DESCRIPTION OF THE DRAWINGS
[0007] FIG. 1 is an elevational view of a structure of low-profile
heat pipe in accordance with a first embodiment of the present
invention.
[0008] FIG. 2 is a sectional view taken along line C-C of FIG.
1.
[0009] FIG. 3 is an exploded view of the structure of low-profile
heat pipe in accordance with the first embodiment of the present
invention.
[0010] FIG. 4 is a schematic exploded view of the first embodiment
of the present invention, illustrating an application status of the
structure of low-profile heat pipe.
[0011] FIG. 5 is an exploded view of a structure of low-profile
heat pipe in accordance with a second embodiment of the present
invention.
[0012] FIG. 6 is an elevational view, partially cutaway of a
structure of low-profile heat pipe in accordance with a third
embodiment of the present invention.
[0013] FIG. 7 is a sectional view taken along line D-D of FIG.
6.
[0014] FIG. 8 is an exploded view of the structure of low-profile
heat pipe in accordance with the third embodiment of the present
invention.
[0015] FIG. 9 is a schematic drawing illustrating an application
status of the structure of low-profile heat pipe in accordance with
the third embodiment of the present invention.

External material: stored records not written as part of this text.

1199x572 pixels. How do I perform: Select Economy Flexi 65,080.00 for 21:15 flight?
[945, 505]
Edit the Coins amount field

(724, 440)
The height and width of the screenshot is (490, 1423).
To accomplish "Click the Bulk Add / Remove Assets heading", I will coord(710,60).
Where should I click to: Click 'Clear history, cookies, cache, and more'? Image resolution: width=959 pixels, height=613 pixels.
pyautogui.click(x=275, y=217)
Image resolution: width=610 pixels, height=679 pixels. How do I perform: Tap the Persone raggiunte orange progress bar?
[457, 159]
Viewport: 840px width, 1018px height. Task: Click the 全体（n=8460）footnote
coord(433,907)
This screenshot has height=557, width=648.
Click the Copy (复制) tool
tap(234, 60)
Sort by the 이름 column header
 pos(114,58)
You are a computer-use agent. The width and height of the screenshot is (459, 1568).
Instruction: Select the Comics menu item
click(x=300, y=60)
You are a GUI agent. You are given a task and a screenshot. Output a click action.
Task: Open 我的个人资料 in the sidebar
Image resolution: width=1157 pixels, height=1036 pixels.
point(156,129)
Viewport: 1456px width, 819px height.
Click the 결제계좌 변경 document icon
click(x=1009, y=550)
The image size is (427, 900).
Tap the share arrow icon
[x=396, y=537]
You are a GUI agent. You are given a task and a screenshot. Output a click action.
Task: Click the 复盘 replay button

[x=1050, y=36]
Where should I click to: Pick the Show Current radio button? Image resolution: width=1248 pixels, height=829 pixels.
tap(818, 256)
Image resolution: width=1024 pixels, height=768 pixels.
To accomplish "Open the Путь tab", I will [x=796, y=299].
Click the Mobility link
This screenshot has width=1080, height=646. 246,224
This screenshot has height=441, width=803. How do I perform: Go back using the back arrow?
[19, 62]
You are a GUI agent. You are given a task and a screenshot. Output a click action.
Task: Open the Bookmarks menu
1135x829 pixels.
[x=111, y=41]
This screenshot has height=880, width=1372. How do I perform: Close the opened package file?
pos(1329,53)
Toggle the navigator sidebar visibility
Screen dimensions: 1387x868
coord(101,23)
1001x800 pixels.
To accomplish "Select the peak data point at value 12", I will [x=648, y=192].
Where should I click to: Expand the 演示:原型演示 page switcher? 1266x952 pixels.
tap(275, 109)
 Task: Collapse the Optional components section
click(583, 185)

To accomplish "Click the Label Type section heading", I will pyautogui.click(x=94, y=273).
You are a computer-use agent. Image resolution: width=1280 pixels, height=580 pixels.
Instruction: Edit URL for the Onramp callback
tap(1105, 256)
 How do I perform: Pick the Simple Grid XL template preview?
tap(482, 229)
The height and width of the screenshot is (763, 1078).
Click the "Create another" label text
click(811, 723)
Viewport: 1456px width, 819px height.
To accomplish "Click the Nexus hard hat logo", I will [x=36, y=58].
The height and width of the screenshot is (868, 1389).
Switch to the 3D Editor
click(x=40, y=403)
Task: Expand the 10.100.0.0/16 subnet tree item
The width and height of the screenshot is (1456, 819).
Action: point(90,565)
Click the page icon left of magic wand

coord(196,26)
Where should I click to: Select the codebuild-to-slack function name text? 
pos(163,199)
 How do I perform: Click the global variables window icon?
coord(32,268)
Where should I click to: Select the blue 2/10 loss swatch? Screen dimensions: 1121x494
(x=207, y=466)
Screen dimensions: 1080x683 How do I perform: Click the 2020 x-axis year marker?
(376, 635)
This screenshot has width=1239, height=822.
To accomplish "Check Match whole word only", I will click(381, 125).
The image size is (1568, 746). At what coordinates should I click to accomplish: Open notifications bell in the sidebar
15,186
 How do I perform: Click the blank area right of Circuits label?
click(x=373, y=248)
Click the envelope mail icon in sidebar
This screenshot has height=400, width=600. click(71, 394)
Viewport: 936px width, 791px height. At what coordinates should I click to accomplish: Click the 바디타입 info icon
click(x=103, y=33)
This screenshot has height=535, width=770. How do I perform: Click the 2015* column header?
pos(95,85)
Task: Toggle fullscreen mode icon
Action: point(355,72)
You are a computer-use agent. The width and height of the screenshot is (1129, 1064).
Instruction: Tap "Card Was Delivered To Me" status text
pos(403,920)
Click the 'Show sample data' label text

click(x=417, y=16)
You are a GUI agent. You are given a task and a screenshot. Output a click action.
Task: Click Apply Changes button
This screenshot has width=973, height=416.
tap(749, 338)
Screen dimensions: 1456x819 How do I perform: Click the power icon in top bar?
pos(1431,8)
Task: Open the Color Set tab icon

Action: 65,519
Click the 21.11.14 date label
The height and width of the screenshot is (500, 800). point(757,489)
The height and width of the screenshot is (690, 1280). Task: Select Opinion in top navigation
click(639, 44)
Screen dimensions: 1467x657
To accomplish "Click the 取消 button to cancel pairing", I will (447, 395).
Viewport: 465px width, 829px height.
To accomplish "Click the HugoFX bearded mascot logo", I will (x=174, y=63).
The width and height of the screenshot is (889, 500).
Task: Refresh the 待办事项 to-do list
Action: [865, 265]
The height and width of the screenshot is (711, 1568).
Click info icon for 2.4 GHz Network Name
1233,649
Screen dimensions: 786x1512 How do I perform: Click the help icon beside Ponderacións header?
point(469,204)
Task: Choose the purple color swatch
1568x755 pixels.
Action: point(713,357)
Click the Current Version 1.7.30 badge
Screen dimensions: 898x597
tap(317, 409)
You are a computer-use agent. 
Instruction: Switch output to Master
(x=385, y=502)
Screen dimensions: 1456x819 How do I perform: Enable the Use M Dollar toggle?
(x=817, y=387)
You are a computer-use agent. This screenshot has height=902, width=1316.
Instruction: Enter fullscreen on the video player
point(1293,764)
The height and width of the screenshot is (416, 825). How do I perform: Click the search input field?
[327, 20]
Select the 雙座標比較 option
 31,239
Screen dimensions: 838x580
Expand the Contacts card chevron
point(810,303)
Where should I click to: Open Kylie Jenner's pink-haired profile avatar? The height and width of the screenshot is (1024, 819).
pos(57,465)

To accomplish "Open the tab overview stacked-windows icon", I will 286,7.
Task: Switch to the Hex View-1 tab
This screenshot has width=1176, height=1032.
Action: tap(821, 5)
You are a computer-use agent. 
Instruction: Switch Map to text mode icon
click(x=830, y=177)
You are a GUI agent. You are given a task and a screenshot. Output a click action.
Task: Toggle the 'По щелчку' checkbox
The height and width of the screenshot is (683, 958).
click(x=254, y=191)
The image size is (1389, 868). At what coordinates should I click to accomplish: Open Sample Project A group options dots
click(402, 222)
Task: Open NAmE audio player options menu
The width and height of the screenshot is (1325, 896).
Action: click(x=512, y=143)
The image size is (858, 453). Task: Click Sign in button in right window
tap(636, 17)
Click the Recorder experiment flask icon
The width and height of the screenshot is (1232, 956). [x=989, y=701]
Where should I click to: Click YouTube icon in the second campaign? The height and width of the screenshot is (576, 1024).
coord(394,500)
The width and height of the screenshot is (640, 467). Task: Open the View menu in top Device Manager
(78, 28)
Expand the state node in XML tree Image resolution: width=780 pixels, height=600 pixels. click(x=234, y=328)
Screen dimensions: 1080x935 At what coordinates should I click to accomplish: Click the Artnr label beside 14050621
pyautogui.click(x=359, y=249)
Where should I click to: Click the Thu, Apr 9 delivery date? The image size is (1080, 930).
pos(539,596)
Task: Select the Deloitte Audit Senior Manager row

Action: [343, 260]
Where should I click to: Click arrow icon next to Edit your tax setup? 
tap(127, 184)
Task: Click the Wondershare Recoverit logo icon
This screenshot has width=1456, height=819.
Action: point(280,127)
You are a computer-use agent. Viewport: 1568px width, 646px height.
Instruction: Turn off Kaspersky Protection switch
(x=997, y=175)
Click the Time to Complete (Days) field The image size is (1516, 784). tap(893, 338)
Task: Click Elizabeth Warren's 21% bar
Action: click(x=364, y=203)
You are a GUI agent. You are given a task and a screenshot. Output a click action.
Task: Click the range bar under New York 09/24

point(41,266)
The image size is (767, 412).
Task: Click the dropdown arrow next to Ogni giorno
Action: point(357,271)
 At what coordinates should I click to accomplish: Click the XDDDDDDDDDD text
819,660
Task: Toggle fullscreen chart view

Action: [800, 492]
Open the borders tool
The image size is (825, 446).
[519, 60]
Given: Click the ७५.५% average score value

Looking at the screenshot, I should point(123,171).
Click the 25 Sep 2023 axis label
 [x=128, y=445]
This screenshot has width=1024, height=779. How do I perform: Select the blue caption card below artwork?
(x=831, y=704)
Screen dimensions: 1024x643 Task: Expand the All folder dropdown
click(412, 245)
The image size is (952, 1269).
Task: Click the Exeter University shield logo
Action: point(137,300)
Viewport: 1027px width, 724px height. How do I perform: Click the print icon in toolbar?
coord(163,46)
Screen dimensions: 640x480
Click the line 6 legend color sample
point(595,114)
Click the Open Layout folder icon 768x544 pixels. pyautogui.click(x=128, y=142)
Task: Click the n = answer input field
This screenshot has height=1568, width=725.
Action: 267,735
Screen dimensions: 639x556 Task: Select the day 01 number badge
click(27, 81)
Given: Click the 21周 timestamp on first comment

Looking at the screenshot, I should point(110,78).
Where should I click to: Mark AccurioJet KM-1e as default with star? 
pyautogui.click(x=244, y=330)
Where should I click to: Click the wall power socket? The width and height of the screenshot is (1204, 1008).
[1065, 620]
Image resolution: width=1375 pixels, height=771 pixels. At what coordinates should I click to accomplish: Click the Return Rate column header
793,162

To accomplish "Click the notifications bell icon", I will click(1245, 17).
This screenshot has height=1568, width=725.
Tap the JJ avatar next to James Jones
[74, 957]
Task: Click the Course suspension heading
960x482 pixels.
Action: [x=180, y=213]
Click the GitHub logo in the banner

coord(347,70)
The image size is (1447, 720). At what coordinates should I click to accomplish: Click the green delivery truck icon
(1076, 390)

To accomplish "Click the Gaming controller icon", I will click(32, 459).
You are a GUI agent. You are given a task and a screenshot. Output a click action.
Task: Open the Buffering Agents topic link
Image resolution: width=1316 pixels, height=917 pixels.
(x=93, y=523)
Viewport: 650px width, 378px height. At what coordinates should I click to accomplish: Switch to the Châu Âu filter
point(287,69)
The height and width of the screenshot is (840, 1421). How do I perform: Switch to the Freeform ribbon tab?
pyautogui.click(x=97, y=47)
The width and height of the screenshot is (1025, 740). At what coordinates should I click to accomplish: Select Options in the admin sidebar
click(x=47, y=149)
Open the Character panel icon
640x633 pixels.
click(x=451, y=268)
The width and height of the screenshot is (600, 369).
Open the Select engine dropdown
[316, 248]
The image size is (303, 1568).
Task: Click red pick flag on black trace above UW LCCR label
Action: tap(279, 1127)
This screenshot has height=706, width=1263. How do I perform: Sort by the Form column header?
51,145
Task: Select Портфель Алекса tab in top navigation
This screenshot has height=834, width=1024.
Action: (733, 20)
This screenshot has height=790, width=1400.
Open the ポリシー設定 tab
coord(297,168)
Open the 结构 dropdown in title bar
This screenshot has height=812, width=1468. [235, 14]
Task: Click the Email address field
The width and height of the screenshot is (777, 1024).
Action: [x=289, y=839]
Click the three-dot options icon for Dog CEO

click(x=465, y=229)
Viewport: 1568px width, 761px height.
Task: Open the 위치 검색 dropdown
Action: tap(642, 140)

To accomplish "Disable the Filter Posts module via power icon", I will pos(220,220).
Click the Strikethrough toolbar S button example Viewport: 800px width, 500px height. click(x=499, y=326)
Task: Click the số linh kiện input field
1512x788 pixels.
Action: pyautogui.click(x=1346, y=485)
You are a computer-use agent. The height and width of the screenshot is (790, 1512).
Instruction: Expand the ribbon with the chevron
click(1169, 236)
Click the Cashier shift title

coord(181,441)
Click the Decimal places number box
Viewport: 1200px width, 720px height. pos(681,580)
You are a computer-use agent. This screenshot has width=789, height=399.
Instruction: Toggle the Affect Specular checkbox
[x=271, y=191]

[0016] FIG. 10 is an exploded view of a structure of low-profile
heat pipe in accordance with a fourth embodiment of the present
invention.
[0017] FIG. 11 is an exploded view of a structure of low-profile
heat pipe in accordance with a fifth embodiment of the present
invention.
DETAILED DESCRIPTION OF THE PREFERRED EMBODIMENT
[0018] Referring to FIGS. 1-3, a structure of low-profile heat pipe
10 in accordance with a first embodiment of the present invention
is shown. The structure of low-profile heat pipe 10 comprises a
flat heat-transfer pipe head 1, an elongated flat flow-guide pipe
body 2 formed integral with and extended from one side of the flat
heat-transfer pipe head 1, an elongated recessed cavity 3 located
at the top wall of the flat heat-transfer pipe head 1 and the top
wall of the elongated flat flow-guide pipe body 2 and extending
along the length of the elongated flat flow-guide pipe body 2, a
plurality of flow-guide grooves 6 formed in the elongated recessed
cavity 3, an endless groove 33 located at the flat heat-transfer
pipe head 1 and the elongated flat flow-guide pipe body 2 in
communication with and around the elongated recessed cavity 3, a
heat-transfer cover plate 4 press-fitted into the endless groove 33
and fixedly fastened to the flat heat-transfer pipe head 1 and the
elongated flat flow-guide pipe body 2 by welding to keep the
elongated recessed cavity 3 airtight, a wick structure 5 sintered
on the wall of the flat heat-transfer pipe head 1 and elongated
flat flow-guide pipe body 2 within the elongated recessed cavity 3
and the bottom wall of the heat-transfer cover plate 4
corresponding to the elongated recessed cavity 3, and a working
fluid 34 sealed in the elongated recessed cavity 3. Further, the
elongated recessed cavity 3 defines a condensation side 31 at its
one end remote from the flat heat-transfer pipe head 1 and an
evaporation side 32 at its other end within the flat heat-transfer
pipe head 1.
[0019] Referring to FIG. 4 and FIG. 3 again, during application of
the structure of low-profile heat pipe 10, attach the bottom wall
of the flat heat-transfer pipe head 1 to the surface of the
electronic component A to be cooled, and then attach a heat sink B
to the top wall of the heat-transfer cover plate 4 corresponding to
the condensation side 31 of the elongated recessed cavity 3. During
operation of the electronic component A, the flat heat-transfer
pipe head 1 absorbs heat energy from the electronic component A and
transfers absorbed heat energy to the working fluid 34 in the
evaporation side 32 of the elongated recessed cavity 3, causing
vaporization of the working fluid 34. The vapor condenses back into
a liquid at the condensation side 31 of the elongated recessed
cavity 3 and is absorbed by the wick structure 5, releasing the
latent heat. The working fluid 34 then returns to the evaporation
side 32 of the elongated recessed cavity 3, and evaporates at the
evaporation side 32 once more and repeats the cycle.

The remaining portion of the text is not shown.